Records supplied »
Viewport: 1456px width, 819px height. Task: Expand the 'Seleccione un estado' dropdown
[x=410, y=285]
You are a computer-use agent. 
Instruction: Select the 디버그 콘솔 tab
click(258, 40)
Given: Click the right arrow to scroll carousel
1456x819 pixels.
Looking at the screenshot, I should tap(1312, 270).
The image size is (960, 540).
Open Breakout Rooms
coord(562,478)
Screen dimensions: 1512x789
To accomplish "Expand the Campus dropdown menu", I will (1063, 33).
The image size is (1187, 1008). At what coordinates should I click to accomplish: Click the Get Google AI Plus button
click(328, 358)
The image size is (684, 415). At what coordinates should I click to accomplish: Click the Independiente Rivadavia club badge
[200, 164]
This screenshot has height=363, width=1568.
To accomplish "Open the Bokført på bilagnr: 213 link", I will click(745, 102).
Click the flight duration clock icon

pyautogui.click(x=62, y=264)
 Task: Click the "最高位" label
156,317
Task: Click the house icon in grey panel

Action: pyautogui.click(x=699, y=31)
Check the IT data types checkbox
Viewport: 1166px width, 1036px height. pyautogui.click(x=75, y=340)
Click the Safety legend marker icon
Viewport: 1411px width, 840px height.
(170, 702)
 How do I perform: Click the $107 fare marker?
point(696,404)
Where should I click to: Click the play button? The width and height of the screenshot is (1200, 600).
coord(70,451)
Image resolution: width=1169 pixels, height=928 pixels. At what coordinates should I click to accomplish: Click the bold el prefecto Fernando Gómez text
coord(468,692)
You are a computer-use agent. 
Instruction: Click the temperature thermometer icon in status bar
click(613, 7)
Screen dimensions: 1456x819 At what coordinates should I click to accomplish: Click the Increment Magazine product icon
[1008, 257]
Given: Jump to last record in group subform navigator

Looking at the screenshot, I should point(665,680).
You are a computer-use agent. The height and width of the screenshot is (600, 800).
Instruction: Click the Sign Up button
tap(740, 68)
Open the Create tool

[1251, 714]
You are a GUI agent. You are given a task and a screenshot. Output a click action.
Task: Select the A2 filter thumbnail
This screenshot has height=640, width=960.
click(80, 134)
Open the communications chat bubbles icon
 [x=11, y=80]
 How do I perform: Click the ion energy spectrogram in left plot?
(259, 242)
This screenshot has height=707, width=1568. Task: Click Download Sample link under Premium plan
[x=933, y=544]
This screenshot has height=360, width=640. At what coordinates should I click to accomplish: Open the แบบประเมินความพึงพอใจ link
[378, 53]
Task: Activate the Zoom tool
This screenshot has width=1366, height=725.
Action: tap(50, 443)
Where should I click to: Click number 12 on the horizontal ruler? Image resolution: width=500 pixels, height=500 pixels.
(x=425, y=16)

What this task involves » Starting at the line that contains "This screenshot has height=360, width=640." and continuing through the last of the items above, write those lines out again with "horizontal ruler" swapped for "vertical ruler" and nothing else altered.

Problem solution »
This screenshot has height=360, width=640. At what coordinates should I click to accomplish: Open the แบบประเมินความพึงพอใจ link
[378, 53]
Task: Activate the Zoom tool
This screenshot has width=1366, height=725.
Action: tap(50, 443)
Where should I click to: Click number 12 on the vertical ruler? Image resolution: width=500 pixels, height=500 pixels.
(x=425, y=16)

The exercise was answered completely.